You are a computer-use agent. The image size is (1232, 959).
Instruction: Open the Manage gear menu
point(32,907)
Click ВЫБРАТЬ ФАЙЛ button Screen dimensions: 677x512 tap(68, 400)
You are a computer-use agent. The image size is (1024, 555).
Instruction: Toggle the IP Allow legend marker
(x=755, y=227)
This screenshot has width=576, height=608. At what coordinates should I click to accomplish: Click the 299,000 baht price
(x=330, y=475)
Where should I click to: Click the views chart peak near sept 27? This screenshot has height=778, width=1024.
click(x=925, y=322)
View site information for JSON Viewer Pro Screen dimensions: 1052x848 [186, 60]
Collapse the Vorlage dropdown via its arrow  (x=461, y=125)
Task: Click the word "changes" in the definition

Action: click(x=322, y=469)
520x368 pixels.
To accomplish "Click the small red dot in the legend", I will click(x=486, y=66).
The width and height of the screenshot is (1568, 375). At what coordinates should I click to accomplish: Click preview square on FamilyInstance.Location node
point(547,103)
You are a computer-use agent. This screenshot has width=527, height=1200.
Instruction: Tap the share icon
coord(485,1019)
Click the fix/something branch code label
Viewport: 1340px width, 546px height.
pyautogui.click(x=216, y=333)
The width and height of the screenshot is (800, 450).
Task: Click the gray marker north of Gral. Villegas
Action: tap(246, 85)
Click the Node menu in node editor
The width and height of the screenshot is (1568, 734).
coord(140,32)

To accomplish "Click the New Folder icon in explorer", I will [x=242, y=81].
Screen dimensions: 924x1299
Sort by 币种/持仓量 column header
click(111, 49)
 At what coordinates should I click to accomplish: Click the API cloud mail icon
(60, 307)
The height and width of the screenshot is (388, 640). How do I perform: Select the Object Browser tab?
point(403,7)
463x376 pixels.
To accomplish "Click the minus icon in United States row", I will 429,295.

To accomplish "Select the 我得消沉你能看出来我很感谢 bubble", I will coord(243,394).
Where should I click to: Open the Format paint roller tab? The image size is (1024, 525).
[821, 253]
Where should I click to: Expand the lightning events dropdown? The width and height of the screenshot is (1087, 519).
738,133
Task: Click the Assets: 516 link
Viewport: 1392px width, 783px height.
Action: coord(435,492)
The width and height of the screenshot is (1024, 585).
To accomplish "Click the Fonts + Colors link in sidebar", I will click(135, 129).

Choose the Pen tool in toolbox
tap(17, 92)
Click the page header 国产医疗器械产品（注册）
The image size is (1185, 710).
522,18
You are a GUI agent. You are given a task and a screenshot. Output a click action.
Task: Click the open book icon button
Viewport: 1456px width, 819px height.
-=-=-
Could you print, word for word, the line containing "Viewport: 1392px width, 783px height." and every line after it through the end of the records, and nothing else?

**COMPLETED TASK**.
Viewport: 1392px width, 783px height.
Action: coord(435,492)
The width and height of the screenshot is (1024, 585).
To accomplish "Click the Fonts + Colors link in sidebar", I will click(135, 129).

Choose the Pen tool in toolbox
tap(17, 92)
Click the page header 国产医疗器械产品（注册）
The image size is (1185, 710).
522,18
You are a GUI agent. You are given a task and a screenshot. Output a click action.
Task: Click the open book icon button
Viewport: 1456px width, 819px height.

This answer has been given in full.